TEXTE DE LA PAGE:
Avant la projection en avant-première à la cinémathèque, le cinéaste a assuré que tout ce qu’on voit dans Psychomagie est vrai car il n’y avait pas de deuxième prise d’un événement ce qui fausse, selon le cinéaste, tous les rapports humains.

Jodorowsky, qui a une réputation sulfureuse, presque chamanique,  a confié au public être content de pouvoir créer sans producteur, grâce aux dons récoltés sur Internet (crowdfunding) ce qui lui assure une parfaite liberté de création et ne trahie pas son crédo de rependre la vérité, la bonté et la beauté dans le monde.

Psychomagie, un art pour guérir est réalisé en duo (pascALEjandro) avec  sa femme, artiste peintre et designer Pascale Montandon, responsable de l’image.

Au début du film, Alejandro Jodorowsky à l’image nous explique le besoin de guérir le mal (viols, crises du couple, cancers) qu’ont subi des générations d’hommes et de femmes de sa famille ont abouti à la création de cet art particulier. Une personne lui expose son mal être et ensemble ils trouvent une façon métaphorique pour parler au subconscient du patient, car le principe de cet art est que les rêves enfermés dans la tête sortent enfin et deviennent la réalité.

Une jeune fille confie ne pas pouvoir enfanter car elle n’a jamais ressentie de l’amour de la part de sa mère, qui, à son tour, n’était jamais aimée par sa propre mère car elle était une enfant d’un homme qu’elle n’aimait pas. Dans des scènes très intimes du trio père, mère et fille, le cinéaste parvient à capter une douceur enveloppante qui berce la douleur latente qui se transforme en énergie créatrice. Quelques temps après la séance on découvre la protagoniste de l’histoire avec un joli ventre rond sublimée par l’attente d’un petit être.

Chaque être en souffrance porte une histoire douloureuse qui souvent enfouie dans l’inconscient le condamne à la solitude. Les épisodes « thérapeutiques » correspondent à des passages dans ses films, notamment ses deux derniers autobiographiques La Danza de la realidad (2013) et Poesia sin fin (2016). L’épisode du film la plus marquante peut-être est celle de l’homme bégayant, dont le subconscient s’était arrêté à garçon de 9 ans. Jodorowsky lui propose d’enfiler des habits de petit garçon et de passer une journée entière à Disneyland sans s’interdire des caprices infantiles. Puis l’on retrouve l’homme à l’intérieur d’une église, on enduit son sexe en sang et le reste de son corps d’une peinture de couleur dorée. Afin de faire venir l’image de la virilité en lui, le cinéaste-guérisseur prend l’homme par les testicules et lui demande de crier. Après cette séance, en sortant dans la rue, l’homme s’adresse aux gens sans bégayer.

DONNÉES ÉTUDIÉES:
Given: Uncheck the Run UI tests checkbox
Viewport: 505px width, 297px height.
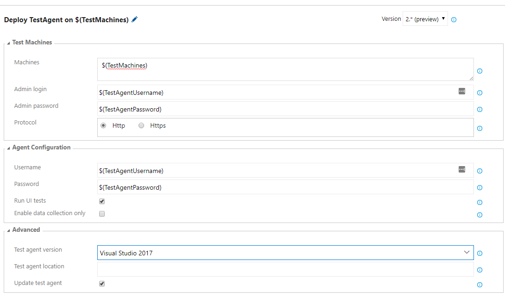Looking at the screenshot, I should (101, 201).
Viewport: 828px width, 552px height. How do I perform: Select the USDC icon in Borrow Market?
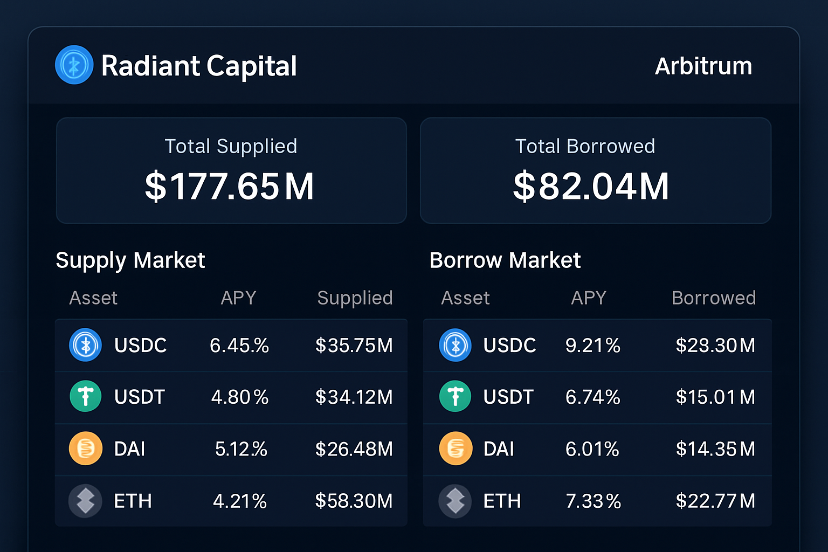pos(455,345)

---

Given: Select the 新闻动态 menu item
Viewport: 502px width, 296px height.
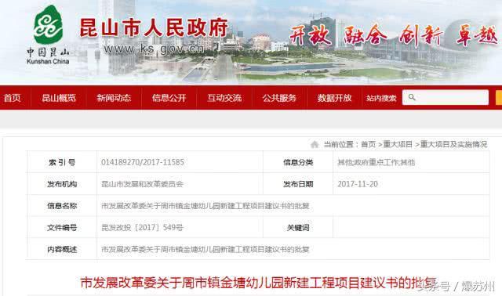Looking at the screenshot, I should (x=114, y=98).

TRAVAIL À RÉALISER:
D'après le texte sur Psychomagie, qui est responsable de l'image du film ?

RÉSULTAT DE L'EXERCICE:
Pascale Montandon, artiste peintre et designer, femme d'Alejandro Jodorowsky.